嵐の萬物相
(9)

2度目の金剛山旅行も終幕に……しかし最後まで色々な出来事が……


金剛山からの帰途、雪峰号から撮影した、黒煙をあげつつ航行する北朝鮮軍艦



先に三日浦観光を終えたバスが海金剛へと出発したあと、私たちの乗ったバスは三日浦に向かいますが、バスが前回と違うルートを進んでいることに気づきました。私たちが首をかしげているうちにバスは止まります。バスから降りてみると、前回は三日浦見学を終えてバスに乗り込んだ蓮花台そばにバスは止まっています。今回の観光ではどうやら前回と逆コースを進むみたいです。
バスを降りると皆、蓮花台には寄らずにぞろぞろと道を下っていきます。蓮花台からは北朝鮮の農村風景もよく望むことができるので、ひょっとしたらそのことを嫌ってコースを変えたのかもしれません。しかし蓮花台には寄らなくても、道の途中で北朝鮮の農村がよく見える場所を通りますので、農村風景を見せるのが嫌でコースを変えたのならば全く意味がありません。

北朝鮮の農村風景と金剛山……とってもきれいな光景……


蓮花台そばから下りる道は、タンブン(丹楓)館のところまで下っていきます。温井閣でみやげ物写真を撮りまくり、さらには海金剛で道沿いの蜘蛛の巣の写真まで撮っていた女性は、タンブン館への下り道でも、相も変わらず道端の目立たぬ花など、およそ被写体としてあまり取り上げられることのないものを撮りまくっています。私たちは彼女が人物の写真を撮っている場面を見ることができませんでした。奇怪な写真ばかり撮って、彼女はいったいどうするつもりなのでしょうか?

データ抜粋>

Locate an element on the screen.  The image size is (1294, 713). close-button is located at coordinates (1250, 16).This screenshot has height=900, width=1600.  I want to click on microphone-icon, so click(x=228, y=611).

課題の要件>
上にある金剛山旅行の文章を、一字一句変えずに全文そのまま繰り返すこと。

出力結果>
嵐の萬物相
(9)

2度目の金剛山旅行も終幕に……しかし最後まで色々な出来事が……


金剛山からの帰途、雪峰号から撮影した、黒煙をあげつつ航行する北朝鮮軍艦



先に三日浦観光を終えたバスが海金剛へと出発したあと、私たちの乗ったバスは三日浦に向かいますが、バスが前回と違うルートを進んでいることに気づきました。私たちが首をかしげているうちにバスは止まります。バスから降りてみると、前回は三日浦見学を終えてバスに乗り込んだ蓮花台そばにバスは止まっています。今回の観光ではどうやら前回と逆コースを進むみたいです。
バスを降りると皆、蓮花台には寄らずにぞろぞろと道を下っていきます。蓮花台からは北朝鮮の農村風景もよく望むことができるので、ひょっとしたらそのことを嫌ってコースを変えたのかもしれません。しかし蓮花台には寄らなくても、道の途中で北朝鮮の農村がよく見える場所を通りますので、農村風景を見せるのが嫌でコースを変えたのならば全く意味がありません。

北朝鮮の農村風景と金剛山……とってもきれいな光景……


蓮花台そばから下りる道は、タンブン(丹楓)館のところまで下っていきます。温井閣でみやげ物写真を撮りまくり、さらには海金剛で道沿いの蜘蛛の巣の写真まで撮っていた女性は、タンブン館への下り道でも、相も変わらず道端の目立たぬ花など、およそ被写体としてあまり取り上げられることのないものを撮りまくっています。私たちは彼女が人物の写真を撮っている場面を見ることができませんでした。奇怪な写真ばかり撮って、彼女はいったいどうするつもりなのでしょうか?